Newness, brightness, purity : you can see this three qualities in a flame. A flame is a new thing at every moment, is always a fresh thing. There are no old flames. Freshness of flames, freshness of fire. Every material thing on earth is fresh as a flame. A rose is a rose is a flame, is red fire, -a rose, or the hedge at the bottom of the garden, or four bamboo chair legs in the middle of a room :

A rose is a rose is a rose, but these chair legs were chair legs were St Michael and all angels. [...] I took my pill at eleven. An hour and a half later, I was sitting in my study, looking intently at a small glass vase. The vase contained only three flowers -a full-blown Belle of Portugal rose, shell pink with a hint at every petal's base of a hotter, flamier hue; a large magenta and cream-colored carnation; and, pale purple at the end of its broken stalk, the bold heraldic blossom of an iris. Fortuitous and provisional, the little nosegay broke all the rules of traditional good taste. At breakfast that morning I had been struck by the lively dissonance of its colors. But that was no longer the point. I was not looking now at an unusual flower arrangement. I was seeing what Adam had seen on the morning of his creation -the miracle, moment by moment, of naked existence. [...]

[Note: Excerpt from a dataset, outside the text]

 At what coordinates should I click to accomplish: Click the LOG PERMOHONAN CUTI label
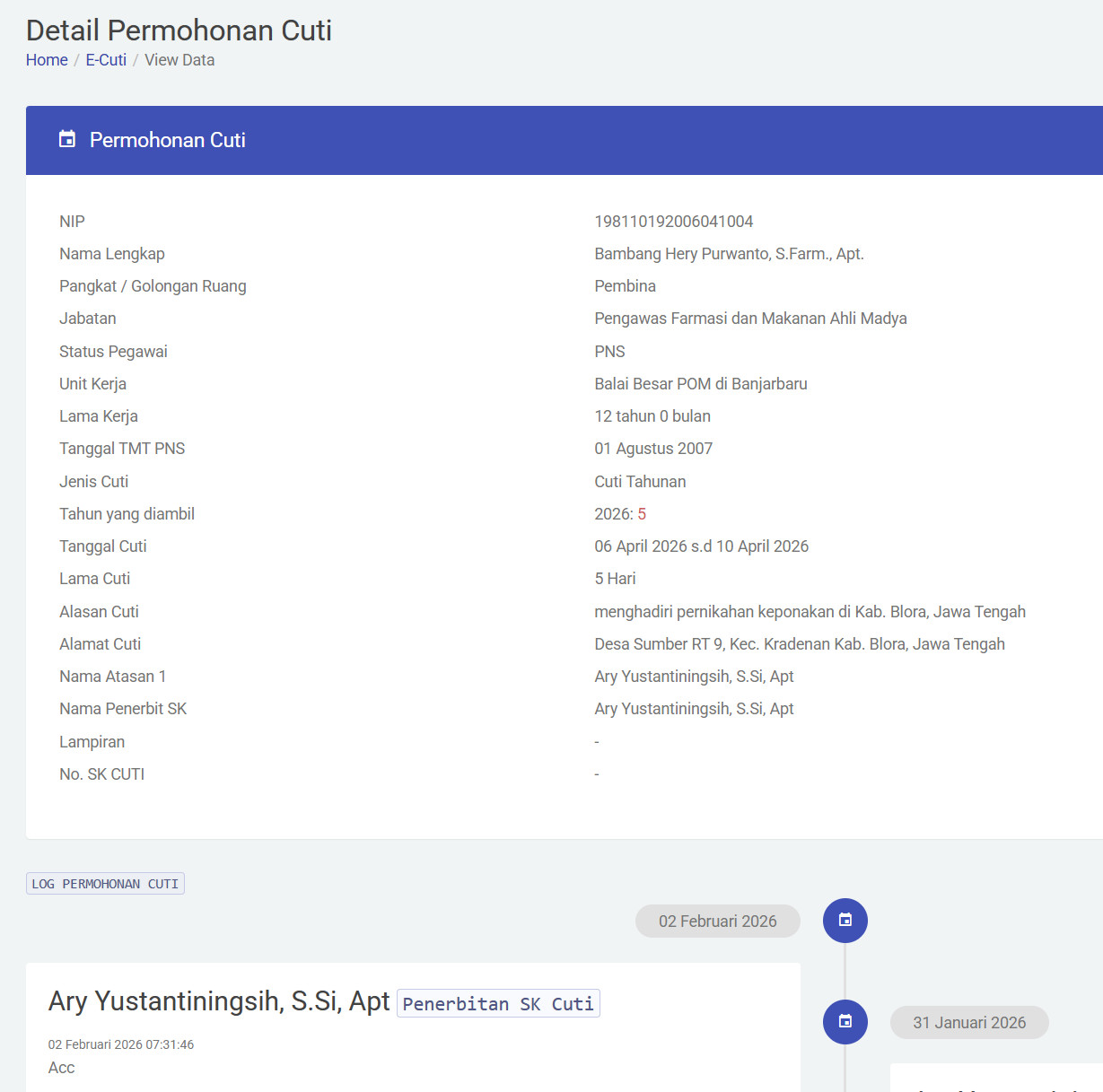105,884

  The bold heraldic blossom of an iris in my garden (with my old nokia mobile phone)  
Istigkeit -wasn't that the word Meister Eckhart liked to use? "Is-ness." The Being of Platonic philosophy -except that Plato seems to have made the enormous, the grotesque mistake of separating Being from becoming and identifying it with the mathematical abstraction of the Idea. He could never, poor fellow, have seen a bunch of flowers shining with their own inner light and all but quivering under the pressure of the significance with which they were charged; could never have perceived that what rose and iris and carnation so intensely signified was nothing more, and nothing less, than what they were -a transience that was yet eternal life, a perpetual perishing that was at the same time pure Being, a bundle of minute, unique particulars in which, by some unspeakable and yet self-evident paradox, was to be seen the divine source of all existence. I continued to look at the flowers, and in their living light I seemed to detect the qualitative equivalent of breathing -but of a breathing without returns to a starting point, with no recurrent ebbs but only a repeated flow from beauty to heightened beauty, from deeper to ever deeper meaning. Words like "grace" and "transfiguration" came to my mind, and this, of course, was what, among other things, they stood for. My eyes traveled from the rose to the carnation, and from that feathery incandescence to the smooth scrolls of sentient amethyst which were the iris. The Beatific Vision, Sat Chit Ananda, Being-Awareness-Bliss-for the first time I understood, not on the verbal level, not by inchoate hints or at a distance, but precisely and completely what those prodigious syllables referred to. And then I remembered a passage I had read in one of Suzuki's essays. "What is the Dharma-Body of the Buddha?" ('"the Dharma-Body of the Buddha" is another way of saying Mind, Suchness, the Void, the Godhead.) The question is asked in a Zen monastery by an earnest and bewildered novice. And with the prompt irrelevance of one of the Marx Brothers, the Master answers, "The hedge at the bottom of the garden" (Aldous Huxley, The Doors of Perception).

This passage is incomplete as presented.